Indian diplomats on foreign postings routinely take along domestic help from India, who are paid considerably less than the minimum legal wage in the host country, which is an infringement of local law.
NRIs who don't have the luxury of being allowed to import cheap labour from India have no choice — unless they are like Lakshmi Mittal and can afford to pay the going rate for such help in their country of residence — but to do all their own domestic chores. So why can't Indian diplomats abroad do the same? Because our diplomats overseas represent India in more ways than one: apart from representing India's official policies they also represent India's unofficial mindset.
And that mindset has never been able to accept the concept of what Mohandas Gandhi called the 'dignity of labour'. It is ingrained in our casteist culture that manual labour is demeaning and that we will undermine our social status in the eyes of society if we soil our hands — literally or figuratively — by performing everyday tasks, like cleaning the toilet. It was in order to break this cultural taboo that Gandhi made it a practice personally to scrub the lavatories in his ashram, a chore which he expected others of the community, including his wife, also to perform.
Despite such examples, middle-class India shuns any form of manual work. We make plenty of excuses for this aversion to doing our own domestic chores. We tell ourselves that, unlike in more technologically advanced societies, in India we don't have affordable and/or reliable labour-saving devices; even if we do have them, half the time there is no bijli for them to work. We tell ourselves that the enervating climate — generally too hot and humid — is a deterrent to physical labour.
But all these are excuses, and we know it. The real reason that we can't do without servants is that we fear the loss of face that we will suffer if we are seen to do our own 'dirty work', like disposing of garbage, or polishing shoes, or — horror of horrors — cleaning the WC.
We are obsessed about our servants. Go to any social gathering and the chances are that the subject under the most animated discussion is not the Lokpal, or Arvind Kejriwal, but servants. Servants who have gone to their village for one month's leave and not returned even after three months. Servants who have been lured away by that horrible neighbour who promised them 2,000 rupees a month more. Servants who've been caught cheating on the daily vegetable hisaab.

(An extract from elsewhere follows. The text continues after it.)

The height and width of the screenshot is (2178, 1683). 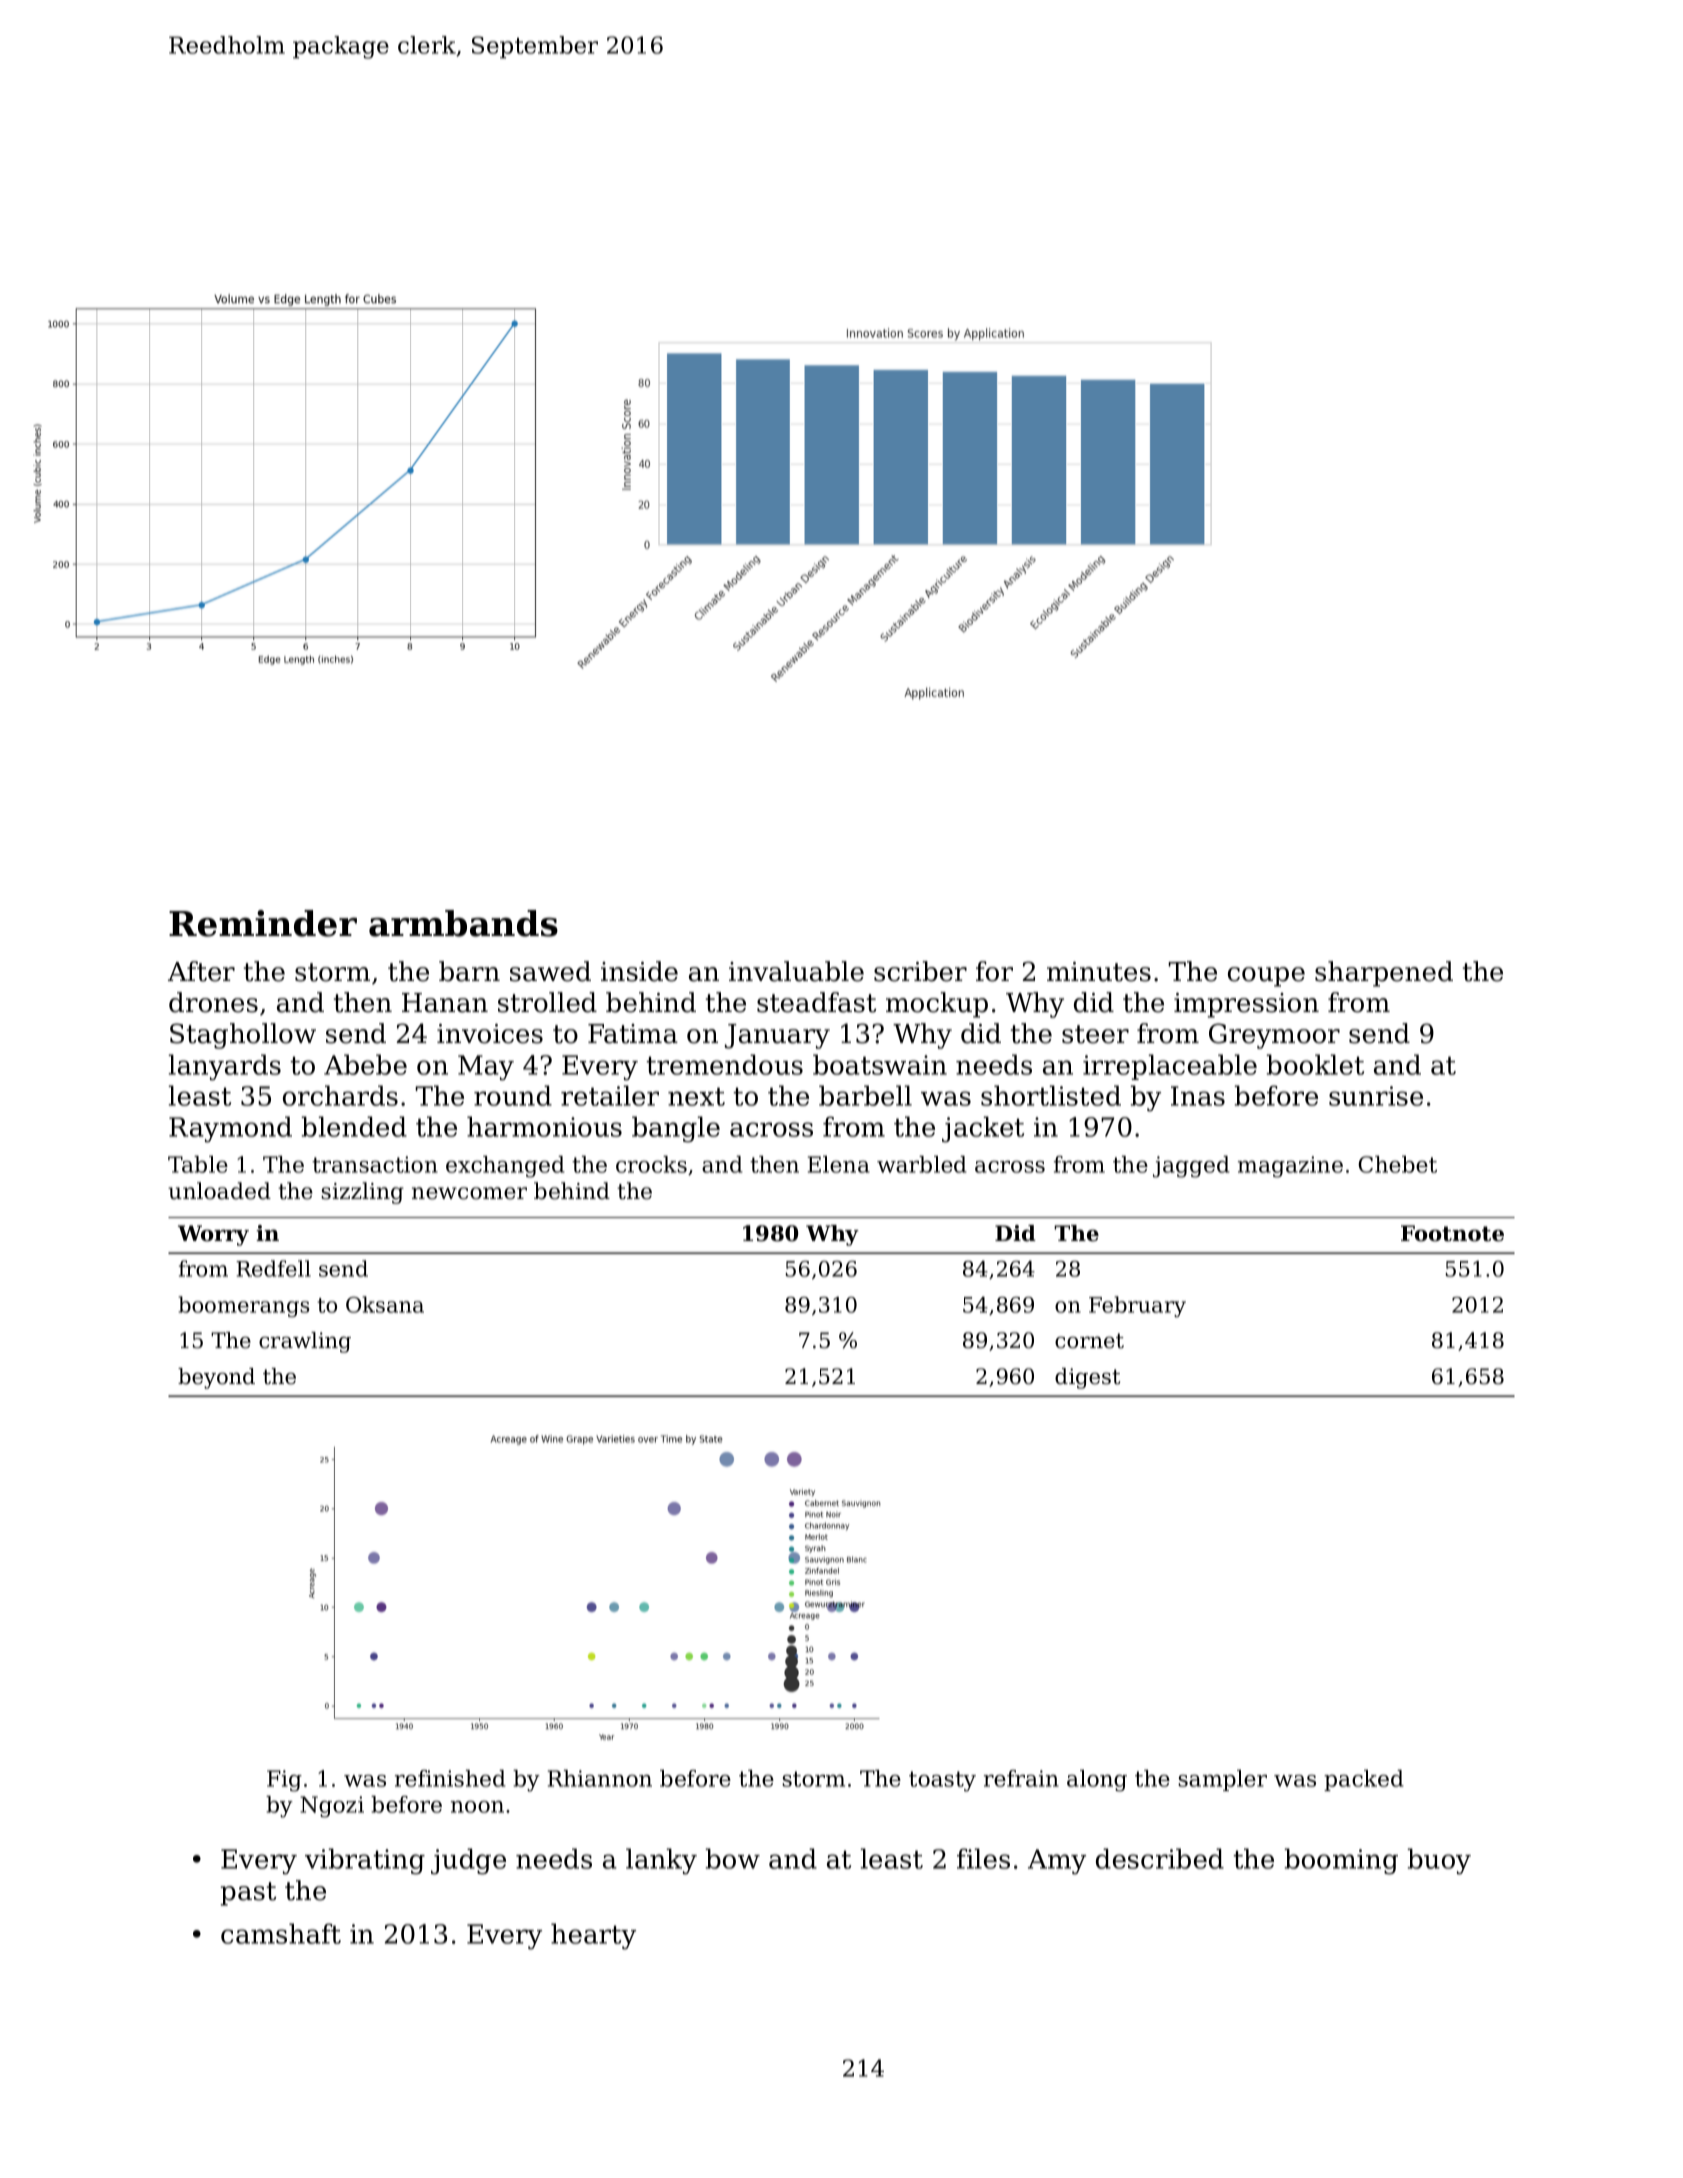 I want to click on sawed, so click(x=550, y=971).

And the real fear is that servants — more than the Indian tiger — are an endangered species. Thanks to the painfully slow, limping economic progress that India has made since Independence, even part-time domestic help is becoming increasingly difficult to get as better avenues of employment are made available.
So the next time you bemoan the economic slowdown, think of the silver lining: we'll be able to hang on to our domestic help a little bit longer. And our sarkar will be able to retain us as its unpaid servants for more time to come.